▶ STUDY TEXT
========================================

Inflammation plays a key role in the initial stage of renal fibrosis.^[38] Tissue fibrosis typically occurs in uncontrolled inflammation.^[39] Renal fibrosis is always accompanied by T lymphocytes, monocytes, macrophages, mast cells, and dendritic cell infiltration when kidney damage begins. The classic view is that inflammation and fibrosis interact in a paracrine manner, whereby inflammatory cells secrete profibrotic cytokines such as TGF-β1, monocyte chemotactic protein 1 (MCP-1), and tissue inhibitor of metalloproteinase via the nuclear factor-κB pathway or other pathways, which act on resident fibroblasts and tubular cells to promote fibrogenesis.^[37] H₂S plays an anti-inflammatory effect by inhibiting the activation of inflammatory cells. In the unilateral ureteral occlusion (UUO) model, small doses of H₂S could suppress the renal interstitial infiltration of CD68⁺ macrophages cells^[23] and drive macrophages toward the anti-inflammatory M2 phenotype.^[40,41] However, Lin et al reported that H₂S only reduced neutrophil infiltration but did not suppress macrophage infiltration.^[41] The authors speculated that the increase of CD68⁺ cells may reflect a surge of anti-inflammatory M2 cells which contribute to kidney tissue remodeling by enhancing tubular cell proliferation and repair as well as inducing maladaptive repair of fibrosis.^[42] Hence, the role of H₂S on macrophage polarization in renal fibrosis requires further investigation. Furthermore, H₂S inhibits the activation of inflammatory molecules such as intercellular adhesion molecule-1, vascular cell adhesion molecule-1, MCP-1, tumor necrosis factor-α, interleukin-1β, and macrophage inflammatory protein-2.^[23,43] Leukocyte adhesion to vascular endothelium can be suppressed by H₂S by inhibiting chemotaxis and infiltration of neutrophils and lymphocytes. H₂S was also able to mitigate renal injury in high fat diet-induced obese mice through the reduction of kidney inflammation by down-regulating the expression of nuclear factor-kappa B^[44] and in a streptozotocin (STZ)-induced diabetic rat model.^[45] In addition, in an angiotensin II (ANG II)-induced kidney model, exogenous H₂S (released by GYY4137) improved inflammation by reversing the expression of miR-129 through an epigenetic mechanism.^[46] These studies indicate that the anti-fibrotic effects of H₂S is closely linked to the suppression of inflammation. Nonetheless, how H₂S attenuates inflammation mechanistically remains to be elucidated.

========================================

▶ RECORDS

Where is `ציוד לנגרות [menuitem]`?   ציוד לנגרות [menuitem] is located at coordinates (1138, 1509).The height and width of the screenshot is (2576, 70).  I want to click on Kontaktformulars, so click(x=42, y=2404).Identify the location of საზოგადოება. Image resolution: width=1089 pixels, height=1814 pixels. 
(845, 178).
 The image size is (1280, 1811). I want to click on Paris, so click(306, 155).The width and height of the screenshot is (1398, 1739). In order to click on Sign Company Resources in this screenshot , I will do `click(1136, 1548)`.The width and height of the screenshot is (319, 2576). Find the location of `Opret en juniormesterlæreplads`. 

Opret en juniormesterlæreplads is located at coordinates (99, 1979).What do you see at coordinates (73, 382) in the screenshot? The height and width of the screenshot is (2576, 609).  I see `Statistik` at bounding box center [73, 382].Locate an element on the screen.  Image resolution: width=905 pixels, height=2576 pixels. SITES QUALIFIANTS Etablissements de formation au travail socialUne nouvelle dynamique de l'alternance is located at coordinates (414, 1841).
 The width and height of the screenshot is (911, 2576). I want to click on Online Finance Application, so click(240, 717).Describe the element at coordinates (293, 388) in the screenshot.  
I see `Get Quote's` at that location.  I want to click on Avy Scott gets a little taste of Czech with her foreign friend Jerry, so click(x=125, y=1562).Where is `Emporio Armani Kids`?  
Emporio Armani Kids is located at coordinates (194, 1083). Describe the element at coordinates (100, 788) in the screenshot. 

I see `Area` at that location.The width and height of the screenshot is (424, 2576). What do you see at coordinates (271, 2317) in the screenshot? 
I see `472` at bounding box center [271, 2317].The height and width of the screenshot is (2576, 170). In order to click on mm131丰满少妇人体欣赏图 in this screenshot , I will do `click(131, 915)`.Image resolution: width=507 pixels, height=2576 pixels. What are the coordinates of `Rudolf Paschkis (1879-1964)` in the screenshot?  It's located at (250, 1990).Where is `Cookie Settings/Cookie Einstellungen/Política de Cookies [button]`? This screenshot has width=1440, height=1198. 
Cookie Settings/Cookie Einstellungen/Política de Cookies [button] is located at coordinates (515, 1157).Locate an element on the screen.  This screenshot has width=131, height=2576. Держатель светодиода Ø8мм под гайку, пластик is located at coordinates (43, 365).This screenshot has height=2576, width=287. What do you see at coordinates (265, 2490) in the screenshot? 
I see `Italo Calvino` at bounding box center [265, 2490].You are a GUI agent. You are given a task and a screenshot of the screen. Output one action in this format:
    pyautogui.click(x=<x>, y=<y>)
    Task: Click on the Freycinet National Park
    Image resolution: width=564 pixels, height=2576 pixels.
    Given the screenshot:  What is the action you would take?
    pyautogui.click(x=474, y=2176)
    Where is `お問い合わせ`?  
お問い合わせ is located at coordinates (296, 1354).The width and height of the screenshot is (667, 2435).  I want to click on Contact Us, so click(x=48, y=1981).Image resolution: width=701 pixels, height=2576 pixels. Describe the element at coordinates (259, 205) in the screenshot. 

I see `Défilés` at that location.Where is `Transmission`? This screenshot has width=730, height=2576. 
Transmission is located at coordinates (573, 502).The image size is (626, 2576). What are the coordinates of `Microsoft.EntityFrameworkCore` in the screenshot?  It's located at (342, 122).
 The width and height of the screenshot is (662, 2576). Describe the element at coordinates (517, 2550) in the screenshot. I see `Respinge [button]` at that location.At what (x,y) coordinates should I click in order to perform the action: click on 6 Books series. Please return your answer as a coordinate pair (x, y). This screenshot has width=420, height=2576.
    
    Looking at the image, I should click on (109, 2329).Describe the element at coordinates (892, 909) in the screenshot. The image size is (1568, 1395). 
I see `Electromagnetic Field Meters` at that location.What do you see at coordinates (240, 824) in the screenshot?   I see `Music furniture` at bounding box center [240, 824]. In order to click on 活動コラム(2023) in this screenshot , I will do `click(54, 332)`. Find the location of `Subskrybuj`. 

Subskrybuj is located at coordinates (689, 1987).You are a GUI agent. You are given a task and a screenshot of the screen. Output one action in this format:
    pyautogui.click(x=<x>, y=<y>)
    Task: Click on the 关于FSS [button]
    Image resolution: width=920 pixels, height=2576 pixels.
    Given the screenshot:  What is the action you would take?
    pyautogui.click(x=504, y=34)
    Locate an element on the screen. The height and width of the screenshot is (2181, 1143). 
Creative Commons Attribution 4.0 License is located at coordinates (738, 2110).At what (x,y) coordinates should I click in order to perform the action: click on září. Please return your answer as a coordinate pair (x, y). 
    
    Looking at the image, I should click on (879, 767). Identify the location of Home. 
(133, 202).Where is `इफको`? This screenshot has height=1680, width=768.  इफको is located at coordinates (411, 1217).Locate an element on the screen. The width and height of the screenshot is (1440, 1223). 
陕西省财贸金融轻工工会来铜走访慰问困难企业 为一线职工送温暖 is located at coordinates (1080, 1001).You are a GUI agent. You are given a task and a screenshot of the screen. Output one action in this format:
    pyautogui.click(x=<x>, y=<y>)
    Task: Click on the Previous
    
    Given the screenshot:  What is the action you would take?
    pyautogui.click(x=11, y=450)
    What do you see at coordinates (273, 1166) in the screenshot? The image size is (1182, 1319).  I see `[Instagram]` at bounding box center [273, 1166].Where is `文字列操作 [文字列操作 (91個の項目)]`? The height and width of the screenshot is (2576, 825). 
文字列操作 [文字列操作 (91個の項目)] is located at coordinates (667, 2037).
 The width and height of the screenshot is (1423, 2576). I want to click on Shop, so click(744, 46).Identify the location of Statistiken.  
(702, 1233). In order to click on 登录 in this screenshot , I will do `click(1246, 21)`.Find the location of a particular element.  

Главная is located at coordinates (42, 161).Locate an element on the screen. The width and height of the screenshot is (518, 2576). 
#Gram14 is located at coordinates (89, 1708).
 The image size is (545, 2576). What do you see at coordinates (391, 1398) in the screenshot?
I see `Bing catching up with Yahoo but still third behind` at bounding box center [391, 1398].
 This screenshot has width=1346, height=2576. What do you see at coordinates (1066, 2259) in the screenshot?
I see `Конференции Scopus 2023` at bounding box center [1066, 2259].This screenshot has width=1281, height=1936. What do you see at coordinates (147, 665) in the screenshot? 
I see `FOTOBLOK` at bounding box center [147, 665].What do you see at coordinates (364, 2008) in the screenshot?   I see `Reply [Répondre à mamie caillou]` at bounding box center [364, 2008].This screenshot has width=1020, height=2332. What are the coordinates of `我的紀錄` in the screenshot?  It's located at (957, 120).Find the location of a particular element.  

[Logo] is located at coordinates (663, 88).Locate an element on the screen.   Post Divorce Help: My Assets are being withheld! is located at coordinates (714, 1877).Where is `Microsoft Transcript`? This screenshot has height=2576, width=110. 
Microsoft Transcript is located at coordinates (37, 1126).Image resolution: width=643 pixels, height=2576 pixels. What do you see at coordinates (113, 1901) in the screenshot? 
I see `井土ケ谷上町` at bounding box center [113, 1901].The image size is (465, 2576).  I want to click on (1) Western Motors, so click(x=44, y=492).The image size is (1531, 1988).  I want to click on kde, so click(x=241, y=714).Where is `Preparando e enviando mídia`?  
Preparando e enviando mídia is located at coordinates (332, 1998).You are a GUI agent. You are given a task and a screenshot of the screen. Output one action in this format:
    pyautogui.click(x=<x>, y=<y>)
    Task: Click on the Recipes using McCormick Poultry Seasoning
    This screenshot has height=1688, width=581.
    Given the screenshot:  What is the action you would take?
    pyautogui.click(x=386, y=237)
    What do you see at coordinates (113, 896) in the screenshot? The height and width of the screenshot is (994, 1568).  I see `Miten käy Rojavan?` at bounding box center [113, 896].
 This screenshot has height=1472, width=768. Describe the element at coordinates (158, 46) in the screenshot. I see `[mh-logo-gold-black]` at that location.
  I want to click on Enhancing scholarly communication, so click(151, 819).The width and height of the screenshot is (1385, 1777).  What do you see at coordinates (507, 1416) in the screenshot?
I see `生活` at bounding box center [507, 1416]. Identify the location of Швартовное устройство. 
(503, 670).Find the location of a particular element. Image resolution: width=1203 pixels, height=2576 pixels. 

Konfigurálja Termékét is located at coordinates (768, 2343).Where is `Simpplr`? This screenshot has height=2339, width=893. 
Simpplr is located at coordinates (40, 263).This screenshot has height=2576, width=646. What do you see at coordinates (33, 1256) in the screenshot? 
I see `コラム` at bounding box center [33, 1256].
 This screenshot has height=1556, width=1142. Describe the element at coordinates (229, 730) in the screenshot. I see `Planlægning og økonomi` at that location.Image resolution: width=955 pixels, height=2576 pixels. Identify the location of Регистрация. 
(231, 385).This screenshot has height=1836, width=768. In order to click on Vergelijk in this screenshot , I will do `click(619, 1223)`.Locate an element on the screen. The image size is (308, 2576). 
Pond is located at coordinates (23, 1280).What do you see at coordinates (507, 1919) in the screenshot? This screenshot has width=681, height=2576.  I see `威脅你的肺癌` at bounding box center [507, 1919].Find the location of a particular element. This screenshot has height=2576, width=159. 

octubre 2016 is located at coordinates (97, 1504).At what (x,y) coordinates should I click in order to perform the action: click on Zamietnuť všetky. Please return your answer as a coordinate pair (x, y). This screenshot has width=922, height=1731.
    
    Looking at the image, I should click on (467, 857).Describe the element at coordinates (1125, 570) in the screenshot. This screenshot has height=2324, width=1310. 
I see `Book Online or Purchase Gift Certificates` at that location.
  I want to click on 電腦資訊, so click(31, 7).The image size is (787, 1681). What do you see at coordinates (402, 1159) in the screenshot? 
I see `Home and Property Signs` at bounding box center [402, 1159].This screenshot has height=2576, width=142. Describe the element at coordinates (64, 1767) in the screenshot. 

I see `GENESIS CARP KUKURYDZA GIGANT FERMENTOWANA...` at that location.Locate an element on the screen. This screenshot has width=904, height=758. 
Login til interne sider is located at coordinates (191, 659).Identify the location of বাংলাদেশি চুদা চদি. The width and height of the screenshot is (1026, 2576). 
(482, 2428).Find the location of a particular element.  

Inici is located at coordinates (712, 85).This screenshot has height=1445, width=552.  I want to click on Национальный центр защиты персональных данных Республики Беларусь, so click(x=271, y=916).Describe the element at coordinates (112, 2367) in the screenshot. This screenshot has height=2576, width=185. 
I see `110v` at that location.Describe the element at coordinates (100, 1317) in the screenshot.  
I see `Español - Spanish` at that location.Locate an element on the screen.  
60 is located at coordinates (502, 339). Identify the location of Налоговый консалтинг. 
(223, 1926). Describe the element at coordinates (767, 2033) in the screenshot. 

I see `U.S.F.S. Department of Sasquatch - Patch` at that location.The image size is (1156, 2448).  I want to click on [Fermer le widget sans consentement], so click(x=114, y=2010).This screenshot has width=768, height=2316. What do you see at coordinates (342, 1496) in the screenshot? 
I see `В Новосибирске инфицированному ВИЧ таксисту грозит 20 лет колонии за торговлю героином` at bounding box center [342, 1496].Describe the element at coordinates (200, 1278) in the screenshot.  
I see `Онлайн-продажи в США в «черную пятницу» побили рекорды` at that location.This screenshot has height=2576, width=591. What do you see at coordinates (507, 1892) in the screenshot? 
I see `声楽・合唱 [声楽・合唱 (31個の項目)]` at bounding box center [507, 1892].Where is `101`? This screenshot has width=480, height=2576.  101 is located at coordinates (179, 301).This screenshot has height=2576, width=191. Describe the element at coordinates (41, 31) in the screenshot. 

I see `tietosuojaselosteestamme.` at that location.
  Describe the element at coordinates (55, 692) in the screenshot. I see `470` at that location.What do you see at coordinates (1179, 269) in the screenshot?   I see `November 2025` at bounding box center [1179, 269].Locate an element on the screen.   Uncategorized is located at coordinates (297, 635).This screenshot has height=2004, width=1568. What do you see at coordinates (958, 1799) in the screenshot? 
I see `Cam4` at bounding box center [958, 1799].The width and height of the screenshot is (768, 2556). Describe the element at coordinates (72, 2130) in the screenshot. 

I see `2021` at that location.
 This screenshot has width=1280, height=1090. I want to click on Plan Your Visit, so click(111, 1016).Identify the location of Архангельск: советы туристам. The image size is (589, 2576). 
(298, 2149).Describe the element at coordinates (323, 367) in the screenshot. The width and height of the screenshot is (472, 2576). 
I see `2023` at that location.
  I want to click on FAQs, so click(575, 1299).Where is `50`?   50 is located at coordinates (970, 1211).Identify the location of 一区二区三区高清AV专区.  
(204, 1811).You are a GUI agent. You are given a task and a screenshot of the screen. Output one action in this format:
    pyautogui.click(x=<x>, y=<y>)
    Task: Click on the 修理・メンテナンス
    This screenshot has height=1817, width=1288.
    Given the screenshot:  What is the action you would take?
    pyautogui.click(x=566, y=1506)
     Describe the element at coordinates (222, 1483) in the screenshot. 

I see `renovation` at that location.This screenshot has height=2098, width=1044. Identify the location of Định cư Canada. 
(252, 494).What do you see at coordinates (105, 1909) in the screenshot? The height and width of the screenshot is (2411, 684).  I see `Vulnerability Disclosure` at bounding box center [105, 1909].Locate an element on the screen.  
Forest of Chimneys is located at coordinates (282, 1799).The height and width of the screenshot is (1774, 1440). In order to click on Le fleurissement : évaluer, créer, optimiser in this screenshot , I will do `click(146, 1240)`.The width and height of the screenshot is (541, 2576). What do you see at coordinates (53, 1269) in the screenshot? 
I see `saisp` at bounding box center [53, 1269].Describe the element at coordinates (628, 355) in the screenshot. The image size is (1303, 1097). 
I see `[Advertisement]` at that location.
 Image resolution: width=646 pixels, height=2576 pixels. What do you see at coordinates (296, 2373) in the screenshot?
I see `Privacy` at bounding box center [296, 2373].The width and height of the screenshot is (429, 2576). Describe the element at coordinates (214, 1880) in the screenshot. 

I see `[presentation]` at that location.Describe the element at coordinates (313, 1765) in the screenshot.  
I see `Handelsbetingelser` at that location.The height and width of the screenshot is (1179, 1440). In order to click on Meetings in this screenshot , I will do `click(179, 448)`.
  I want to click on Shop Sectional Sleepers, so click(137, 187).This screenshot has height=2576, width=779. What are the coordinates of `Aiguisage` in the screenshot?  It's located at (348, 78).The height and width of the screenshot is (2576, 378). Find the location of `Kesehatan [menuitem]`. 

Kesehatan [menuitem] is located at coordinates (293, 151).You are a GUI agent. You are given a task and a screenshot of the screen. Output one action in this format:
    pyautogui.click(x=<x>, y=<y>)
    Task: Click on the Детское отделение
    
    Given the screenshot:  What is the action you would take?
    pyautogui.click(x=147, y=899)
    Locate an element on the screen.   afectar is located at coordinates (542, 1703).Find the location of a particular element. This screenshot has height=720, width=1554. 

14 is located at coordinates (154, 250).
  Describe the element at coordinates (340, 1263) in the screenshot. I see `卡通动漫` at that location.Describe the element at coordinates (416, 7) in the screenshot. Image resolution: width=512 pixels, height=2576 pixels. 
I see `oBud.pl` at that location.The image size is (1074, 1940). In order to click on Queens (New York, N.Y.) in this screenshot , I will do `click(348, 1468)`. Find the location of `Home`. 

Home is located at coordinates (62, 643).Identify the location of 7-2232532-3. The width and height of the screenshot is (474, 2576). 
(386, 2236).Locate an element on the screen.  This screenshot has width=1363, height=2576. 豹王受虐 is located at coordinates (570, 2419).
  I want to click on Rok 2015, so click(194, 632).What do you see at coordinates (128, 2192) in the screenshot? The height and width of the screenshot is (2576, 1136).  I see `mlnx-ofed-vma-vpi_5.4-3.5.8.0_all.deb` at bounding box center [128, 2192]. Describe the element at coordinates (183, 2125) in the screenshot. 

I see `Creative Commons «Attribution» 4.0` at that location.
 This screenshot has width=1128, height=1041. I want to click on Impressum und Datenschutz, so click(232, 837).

========================================

▶ TASK STATEMENT
In the passage on H₂S and renal fibrosis, which inflammatory molecules does H₂S inhibit the activation of? List all of them.

▶ RESULT
- Intercellular adhesion molecule-1
- Vascular cell adhesion molecule-1
- MCP-1
- Tumor necrosis factor-α
- Interleukin-1β
- Macrophage inflammatory protein-2